Peintre, dessinatrice, graveuse, Francine Simonin est née à Lausanne en 1936. C’est en 1968 qu’elle est arrivée pour la première fois à Montréal, après avoir reçu une bourse d’études du Conseil des arts du Canada. L’artiste visuelle s’est installée dans la métropole pour y vivre, mais retournait souvent dans son pays d’origine.

Francine Simonin faisait partie des artistes que représentait la galerie Lacerte, à Montréal.
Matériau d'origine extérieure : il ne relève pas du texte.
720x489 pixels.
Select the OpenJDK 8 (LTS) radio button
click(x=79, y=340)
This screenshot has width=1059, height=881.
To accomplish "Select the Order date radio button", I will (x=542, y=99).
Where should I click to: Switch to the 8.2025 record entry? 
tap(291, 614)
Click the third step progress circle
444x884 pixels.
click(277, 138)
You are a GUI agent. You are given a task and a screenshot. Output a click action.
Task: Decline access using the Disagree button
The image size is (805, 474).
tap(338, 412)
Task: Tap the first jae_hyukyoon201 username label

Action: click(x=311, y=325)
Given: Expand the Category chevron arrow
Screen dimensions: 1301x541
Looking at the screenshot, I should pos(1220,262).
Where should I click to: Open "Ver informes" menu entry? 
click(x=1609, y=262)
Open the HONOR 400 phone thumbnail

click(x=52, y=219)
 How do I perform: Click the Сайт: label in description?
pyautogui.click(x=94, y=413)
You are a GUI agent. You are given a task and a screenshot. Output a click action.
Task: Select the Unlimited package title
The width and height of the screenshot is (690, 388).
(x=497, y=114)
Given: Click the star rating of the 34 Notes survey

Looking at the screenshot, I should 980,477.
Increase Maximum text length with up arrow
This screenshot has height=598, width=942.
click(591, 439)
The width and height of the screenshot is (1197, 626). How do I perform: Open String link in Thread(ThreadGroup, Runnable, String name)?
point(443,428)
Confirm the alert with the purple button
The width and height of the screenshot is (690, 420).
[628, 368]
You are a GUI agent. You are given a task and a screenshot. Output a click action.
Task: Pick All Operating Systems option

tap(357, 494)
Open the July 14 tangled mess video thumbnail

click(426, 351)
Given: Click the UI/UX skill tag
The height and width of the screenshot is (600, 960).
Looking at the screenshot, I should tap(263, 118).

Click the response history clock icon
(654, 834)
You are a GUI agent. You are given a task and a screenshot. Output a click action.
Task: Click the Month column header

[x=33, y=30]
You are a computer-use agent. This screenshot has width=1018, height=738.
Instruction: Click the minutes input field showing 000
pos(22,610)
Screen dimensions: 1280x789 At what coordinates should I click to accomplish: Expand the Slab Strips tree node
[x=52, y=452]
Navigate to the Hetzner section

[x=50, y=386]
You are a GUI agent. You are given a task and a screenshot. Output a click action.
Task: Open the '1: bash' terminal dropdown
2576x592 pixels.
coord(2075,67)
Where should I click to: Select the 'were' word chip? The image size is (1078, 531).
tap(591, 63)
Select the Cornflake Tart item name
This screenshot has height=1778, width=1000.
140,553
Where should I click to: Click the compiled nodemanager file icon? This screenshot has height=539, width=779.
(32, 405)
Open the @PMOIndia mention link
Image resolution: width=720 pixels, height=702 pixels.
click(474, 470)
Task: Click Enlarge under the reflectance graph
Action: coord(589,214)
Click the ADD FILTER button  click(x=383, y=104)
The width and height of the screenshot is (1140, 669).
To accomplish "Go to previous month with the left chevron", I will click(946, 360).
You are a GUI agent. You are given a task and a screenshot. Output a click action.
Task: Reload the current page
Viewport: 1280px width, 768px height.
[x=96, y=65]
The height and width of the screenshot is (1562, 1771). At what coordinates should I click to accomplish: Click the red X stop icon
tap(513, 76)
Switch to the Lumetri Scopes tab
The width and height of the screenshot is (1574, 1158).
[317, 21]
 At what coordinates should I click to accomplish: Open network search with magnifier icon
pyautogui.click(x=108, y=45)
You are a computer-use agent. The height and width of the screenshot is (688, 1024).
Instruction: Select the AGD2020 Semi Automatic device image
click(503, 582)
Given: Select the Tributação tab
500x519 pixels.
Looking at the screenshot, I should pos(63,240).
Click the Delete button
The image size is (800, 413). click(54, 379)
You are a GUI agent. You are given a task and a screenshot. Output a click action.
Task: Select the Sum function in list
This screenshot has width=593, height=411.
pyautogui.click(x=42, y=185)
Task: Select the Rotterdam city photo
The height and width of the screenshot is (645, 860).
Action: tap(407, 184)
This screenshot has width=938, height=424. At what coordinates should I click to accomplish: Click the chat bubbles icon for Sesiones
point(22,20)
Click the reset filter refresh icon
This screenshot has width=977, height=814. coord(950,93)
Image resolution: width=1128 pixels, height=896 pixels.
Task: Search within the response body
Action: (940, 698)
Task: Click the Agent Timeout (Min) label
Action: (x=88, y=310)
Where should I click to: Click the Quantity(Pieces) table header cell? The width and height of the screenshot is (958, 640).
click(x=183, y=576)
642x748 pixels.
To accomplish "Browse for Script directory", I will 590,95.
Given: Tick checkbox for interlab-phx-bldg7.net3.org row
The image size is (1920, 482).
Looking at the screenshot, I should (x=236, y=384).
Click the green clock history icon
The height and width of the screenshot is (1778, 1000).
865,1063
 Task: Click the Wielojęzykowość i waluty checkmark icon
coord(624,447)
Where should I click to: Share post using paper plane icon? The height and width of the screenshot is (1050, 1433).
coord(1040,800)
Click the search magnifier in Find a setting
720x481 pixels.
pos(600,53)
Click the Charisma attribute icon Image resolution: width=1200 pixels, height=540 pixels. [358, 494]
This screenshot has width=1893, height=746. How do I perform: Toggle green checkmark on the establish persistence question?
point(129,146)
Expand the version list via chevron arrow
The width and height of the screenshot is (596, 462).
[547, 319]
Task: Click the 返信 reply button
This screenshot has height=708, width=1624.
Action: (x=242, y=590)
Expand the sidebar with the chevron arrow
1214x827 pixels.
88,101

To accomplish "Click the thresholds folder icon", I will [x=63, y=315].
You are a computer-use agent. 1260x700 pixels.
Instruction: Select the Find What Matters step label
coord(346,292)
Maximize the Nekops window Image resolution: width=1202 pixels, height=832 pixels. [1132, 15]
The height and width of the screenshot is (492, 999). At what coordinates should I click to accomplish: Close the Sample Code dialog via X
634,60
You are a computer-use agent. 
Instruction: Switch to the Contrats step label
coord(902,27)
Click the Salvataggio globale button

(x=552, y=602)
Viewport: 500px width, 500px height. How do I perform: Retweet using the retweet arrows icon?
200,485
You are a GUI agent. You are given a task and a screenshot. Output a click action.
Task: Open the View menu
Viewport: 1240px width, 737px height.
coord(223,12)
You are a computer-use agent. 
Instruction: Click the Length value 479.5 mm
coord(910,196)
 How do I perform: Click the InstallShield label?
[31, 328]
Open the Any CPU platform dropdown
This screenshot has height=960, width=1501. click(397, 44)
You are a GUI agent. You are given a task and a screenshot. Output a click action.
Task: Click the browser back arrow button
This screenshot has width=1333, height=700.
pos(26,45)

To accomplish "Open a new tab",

Sur le site Internet de l’établissement, on explique qu’elle a présenté plus de deux cents expositions individuelles, principalement en Suisse et au Canada, mais aussi en France, aux États-Unis et en Espagne.

Née au bord du lac Léman en Suisse, elle retournait régulièrement en Europe, où elle vivait à temps partiel à Évian-les-Bains, une ville française située sur la rive opposée du Léman.

Plusieurs personnages peints avec des traits de noir, de gris et de rouge.

« Les chaises », peinture de Francine Simonin de 1986

Photo : Musée des beaux-arts de Québec

Dans un article du média suisse 24heures, on souligne qu’elle a longtemps évité de peindre le lac Léman, jusqu’en 2016. Je n’osais pas, avouait-elle alors. J’étais trop impressionnée, trop attachée. Et je me demandais si les Vaudois, si sensibles aux sublimes roses teintés de brun de Bocion ou aux déclinaisons de Hodler, allaient pouvoir s’approprier mon interprétation.

Dans un portrait écrit en 2019 par la directrice de la galerie Go Art, Johanne Gaudet, celle-ci la décrivait comme une artiste expressionniste et poétique, soulignant que ses œuvres sont marquées par l’exploration du corps féminin. Elle ajoutait que son médium de prédilection était la gravure.

Francine Simonin a reçu de nombreux prix au cours de sa carrière, dont celui de la Fondation Monique et Robert Parizeau du Musée national des beaux-arts du Québec en 2004.

On peut voir les œuvres de Francine Simonin à divers endroits, dont le Musée d’art contemporain de Montréal, le Musée d’art de Joliette et le Musée des beaux-arts de Lausanne en Suisse. Ces derniers possèdent notamment une collection de cette artiste.

En 1988, Monique Crouillère a réalisé un documentaire, D’un coup de pinceau, qui suit Francine Simonin dans son atelier de Montréal.